Description of the task
The expected output is each line below containing "computer", copied in full.

# # # #

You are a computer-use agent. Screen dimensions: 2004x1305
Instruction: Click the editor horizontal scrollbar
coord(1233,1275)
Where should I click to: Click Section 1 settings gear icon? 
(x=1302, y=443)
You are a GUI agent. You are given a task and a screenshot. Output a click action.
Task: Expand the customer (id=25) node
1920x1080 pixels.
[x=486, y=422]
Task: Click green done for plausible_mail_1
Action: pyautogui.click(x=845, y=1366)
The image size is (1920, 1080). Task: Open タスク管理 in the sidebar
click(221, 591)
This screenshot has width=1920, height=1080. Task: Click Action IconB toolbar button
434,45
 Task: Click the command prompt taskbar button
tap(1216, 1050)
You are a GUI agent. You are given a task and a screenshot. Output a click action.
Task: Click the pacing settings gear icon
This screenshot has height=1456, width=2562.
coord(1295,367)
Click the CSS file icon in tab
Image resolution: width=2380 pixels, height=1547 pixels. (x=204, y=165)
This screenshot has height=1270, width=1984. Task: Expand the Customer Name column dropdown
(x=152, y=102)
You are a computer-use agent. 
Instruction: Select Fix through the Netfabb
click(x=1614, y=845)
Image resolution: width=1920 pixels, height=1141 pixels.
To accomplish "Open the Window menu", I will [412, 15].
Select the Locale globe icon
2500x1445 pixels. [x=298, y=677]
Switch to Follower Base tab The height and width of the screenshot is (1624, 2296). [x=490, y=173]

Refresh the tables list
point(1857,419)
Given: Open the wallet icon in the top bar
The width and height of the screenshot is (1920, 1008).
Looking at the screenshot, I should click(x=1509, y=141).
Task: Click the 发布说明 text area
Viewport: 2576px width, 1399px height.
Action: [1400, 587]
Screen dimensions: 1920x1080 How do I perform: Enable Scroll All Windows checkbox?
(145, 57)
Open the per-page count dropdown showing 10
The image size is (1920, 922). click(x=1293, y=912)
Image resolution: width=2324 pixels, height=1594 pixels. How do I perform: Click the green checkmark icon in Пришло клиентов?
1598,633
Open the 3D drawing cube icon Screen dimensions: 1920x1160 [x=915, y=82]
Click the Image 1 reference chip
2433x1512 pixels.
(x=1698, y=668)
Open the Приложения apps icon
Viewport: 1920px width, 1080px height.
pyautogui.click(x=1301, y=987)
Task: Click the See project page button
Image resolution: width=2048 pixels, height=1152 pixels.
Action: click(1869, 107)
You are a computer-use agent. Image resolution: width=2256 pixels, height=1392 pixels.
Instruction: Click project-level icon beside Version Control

# # # #

Exercise answer
You are a computer-use agent. Screen dimensions: 2004x1305
You are a computer-use agent. 
You are a computer-use agent. Image resolution: width=2256 pixels, height=1392 pixels.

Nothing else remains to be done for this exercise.